Vincent Gallo accused of holding sexually aggressive auditions on Golden State Killer movie

Three female actors reported the controversial director of The Brown Bunny for making sexually aggressive requirements for roles in The Policeman

Vincent Gallo accused of holding sexually aggressive auditions on Golden State Killer movie
Vincent Gallo Photo: Astrid Stawiarz

Three female actors reported controversial filmmaker Vincent Gallo to the Screen Actors Guild for making sexually explicit comments during the audition process of his new film, The Policeman. Gallo, who gained infamy for receiving unsimulated oral sex from Chloë Sevigny in his film The Brown Bunny, plays Joseph James DeAngelo, a.k.a. The Golden State Killer, in The Policeman and used the character to fulfill his “torture porn fantasies,” according to one of the reports.

Per Rolling Stone’s report, Gallo withheld job offers from actors unless frontrunners for the film submitted to his demands.
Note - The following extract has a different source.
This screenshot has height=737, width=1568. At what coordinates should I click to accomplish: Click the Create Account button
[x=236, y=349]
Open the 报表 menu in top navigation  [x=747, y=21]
Gallo is not the film’s director; Policeman was written and directed by Jordan Gertner, and co-stars James Franco, who, like Gallo, has been accused of sexual harassment by former actors and acting students under his direction.

In the complaint to SAG, one actor writes that Gallow told her, “If I say to suck my dick or I will kill you, I want you, you the person, not you the character, not you the actor, but you, to truly believe you will die if you don’t do as I say. And just like you would in real life, if this were happening to you, I want you to do all of the actions necessary to do that. You won’t actually suck my dick, but you do not have the power, I have all the power. You have no control, I am in complete control.”
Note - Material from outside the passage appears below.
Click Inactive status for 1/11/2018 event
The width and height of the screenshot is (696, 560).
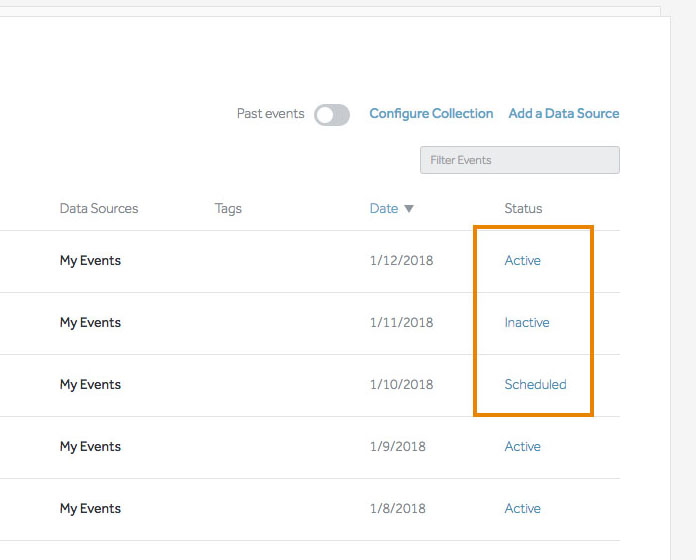pos(527,323)
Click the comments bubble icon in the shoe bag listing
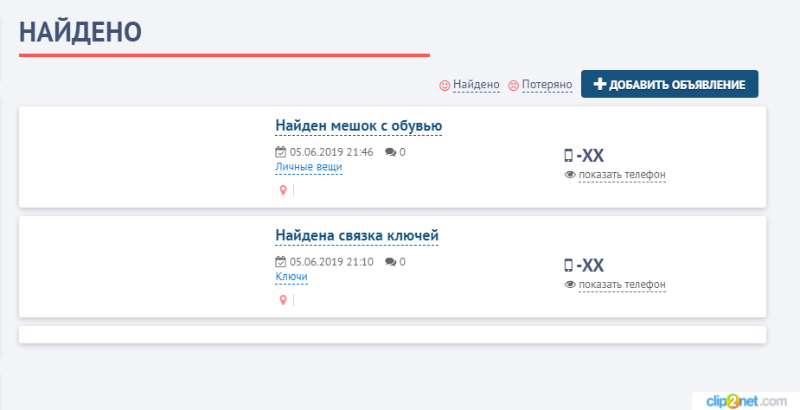 pyautogui.click(x=390, y=152)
Other actors echoed the complaint. Another report sent to SAG states that Gallo required actors to have their “‘minds and bodies be 100 percent dominated by him’ from the moment they arrived on set.” The report states that Gallo wants the actor to “be at the whim of whatever his character decides to do to me at any moment.” One actor decided not to attend a callback after learning of Gallo’s behavior and requirements.

“I may ask you to get nude at any time, and I need an actress who is going to do it, because that’s what the victim would’ve done to stay alive,” one accuser claims Gallo said.
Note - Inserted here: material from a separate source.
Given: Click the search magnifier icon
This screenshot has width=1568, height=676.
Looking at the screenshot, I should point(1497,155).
None of these requests, which include physically attacking and restraining actors as well as simulated rape and assault, were discussed prior nor in the presence of an intimacy coordinator. The women say that the director never stepped in to control Gallo and that it seemed like “Vincent’s running the show.”

Reports from the set’s intimacy coordinator state that sexually explicit scenes were handled professionally and “executed within the boundaries of each actor’s consent.”

In a statement to Rolling Stone, a representative for Cast Iron Studios said, “The casting team fought hard behind the scenes for the performers, and the results of these efforts can be attested to by the positive reports from set. We thank the actresses for their courage to come forward, and express our deepest apologies for their experience, which was indeed a first for us, too.”